独立宣言の署名の中でも最も有名なのはジョン・ハンコックの署名である。ハンコックは大陸会議の議長として最初に署名をしたと考えられている[18]。ハンコックの大きくて派手な署名は象徴的なものとなり、アメリカでは「ジョン・ハンコック」という言葉が「署名」の非公式な同義語として使われたことがあった[19]。後に大統領となるトーマス・ジェファーソンやジョン・アダムズも署名者に名を連ねていた。署名者の中で最年少は26歳のエドワード・ラトリッジ、最年長は70歳のベンジャミン・フランクリンだった。

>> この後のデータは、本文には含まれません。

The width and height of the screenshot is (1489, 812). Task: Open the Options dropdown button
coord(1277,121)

ウィリアム・フーパー[21]やサミュエル・チェイスなど、宣言が討議されたときに仕事で不在だった代表者もいたが、8月2日には署名のために会議に戻ってきていた。また、ルイス・モリス、オリヴァー・ウォルコット、トマス・マッキーン、そしておそらくエルブリッジ・ゲリーなど、宣言文の討議時には出席していたものの、8月2日以降に署名した代表者もいた。リチャード・ヘンリー・リーとジョージ・ワイスは7月と8月にはバージニアに帰っていたが、9月には議会に戻り、宣言書に署名した[22]。

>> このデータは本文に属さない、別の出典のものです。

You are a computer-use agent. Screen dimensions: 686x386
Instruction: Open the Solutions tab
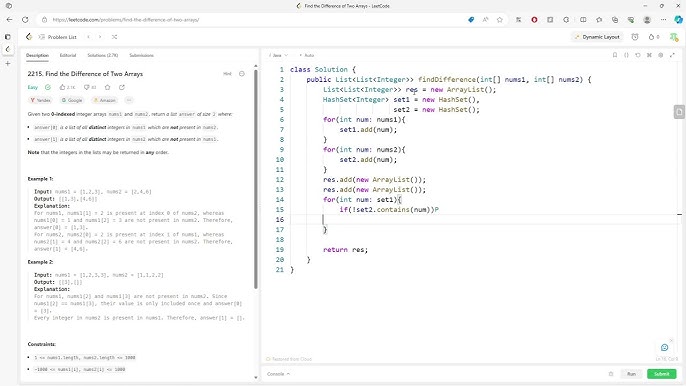coord(102,55)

また、新たに会議に参加した代表者も署名することができた。マシュー・ソーントン、ウィリアム・ウィリアムス、ベンジャミン・ラッシュ、ジョージ・クライマー、ジェイムズ・スミス、ジョージ・テイラー、ジョージ・ロス、チャールズ・キャロルの8人は、7月4日より後に代表者になったが、宣言書に署名した[23]。マシュー・ソーントンが代表者になったのは11月である[24]。ソーントンが署名する頃には、ニューハンプシャー植民地の代表者の場所に名前を書くスペースがなかったので、ソーントンは署名を文書の最後に書いた[25]。

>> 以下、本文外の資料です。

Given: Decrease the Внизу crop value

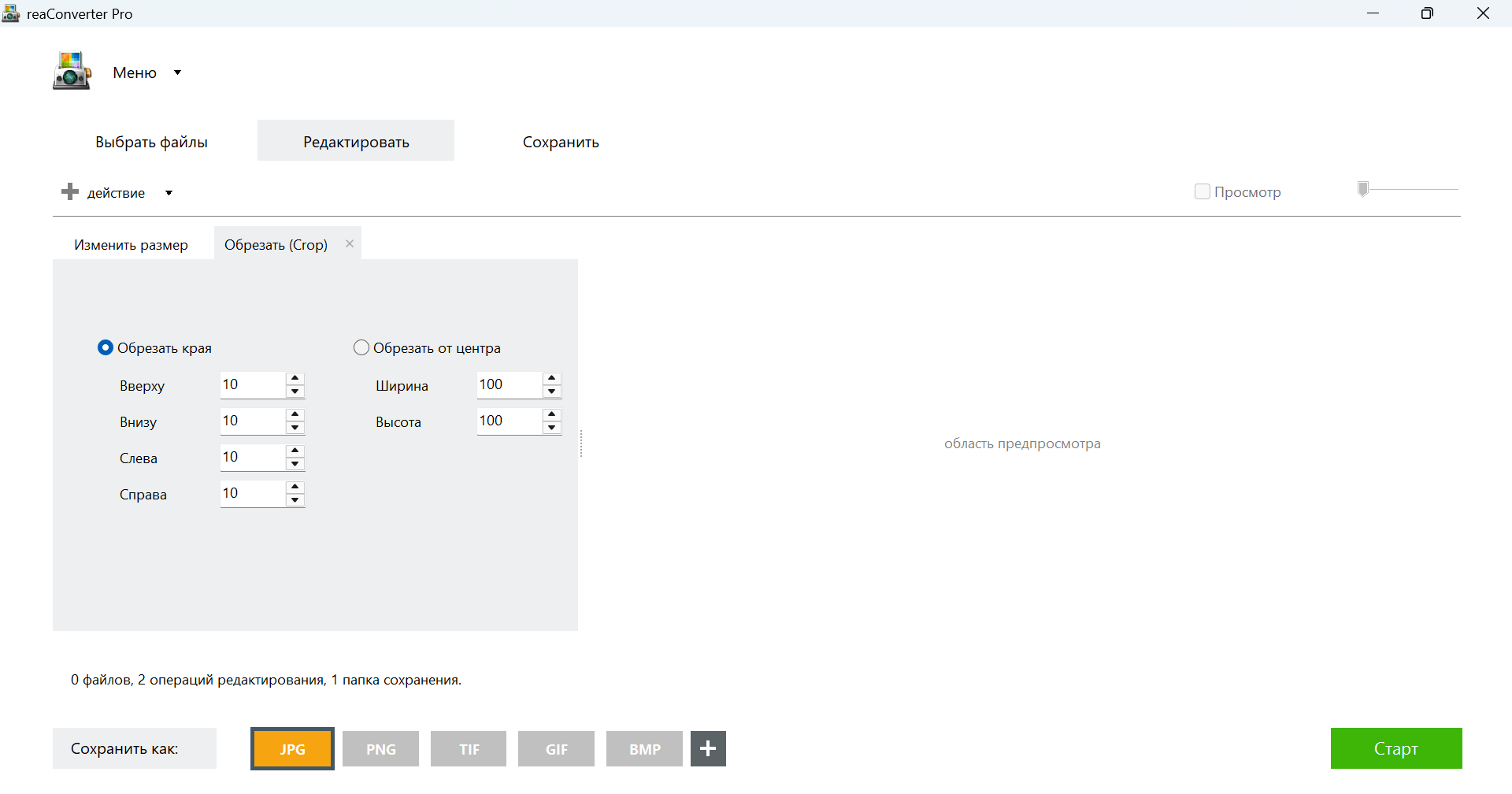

宣言文の最初の出版物は、ダンラップ・ブロードサイド(Dunlap broadside)だった。この出版物には、議会議長のジョン・ハンコックと書記のチャールズ・トムソンの名前のみが記載されていた。1777年1月18日、議会が署名者の名前を記載した「認証された写し」を13州に送るように命令するまで、一般市民は誰が署名したのか知ることができなかった[26]。この写しはゴダード・ブロードサイド(Goddard Broadside)と呼ばれ、ほぼ全ての署名者が記載された最初のものである[27]。ただし、トマス・マッキーンの署名のみこの版には記されておらず、この時点で署名していなかった可能性がある。書記のチャールズ・トムソンは宣言書には署名しておらず、ダンラップ・ブロードサイドには掲載されていても、ゴダード・ブロードサイドにはトムソンの名前は掲載されていない。
伝説
数年後、宣言書がアメリカ独立宣言の重要なシンボルになると、宣言書の署名にまつわる様々な伝説が生まれた。ある有名な話では、ジョン・ハンコックが、会議が宣言書に署名したことで、議員は「全員で一緒に絞首刑にならなければならない」と言ったとされ、それに対しベンジャミン・フランクリンが「そうだ、確かに我々は皆一緒に絞首刑にならなければならない。あるいは、最も確実には、我々は皆別々に絞首刑になるだろう」と応えたという。この話が活字になった最古のものは、1837年にロンドンのユーモア雑誌に掲載されたものである[28]。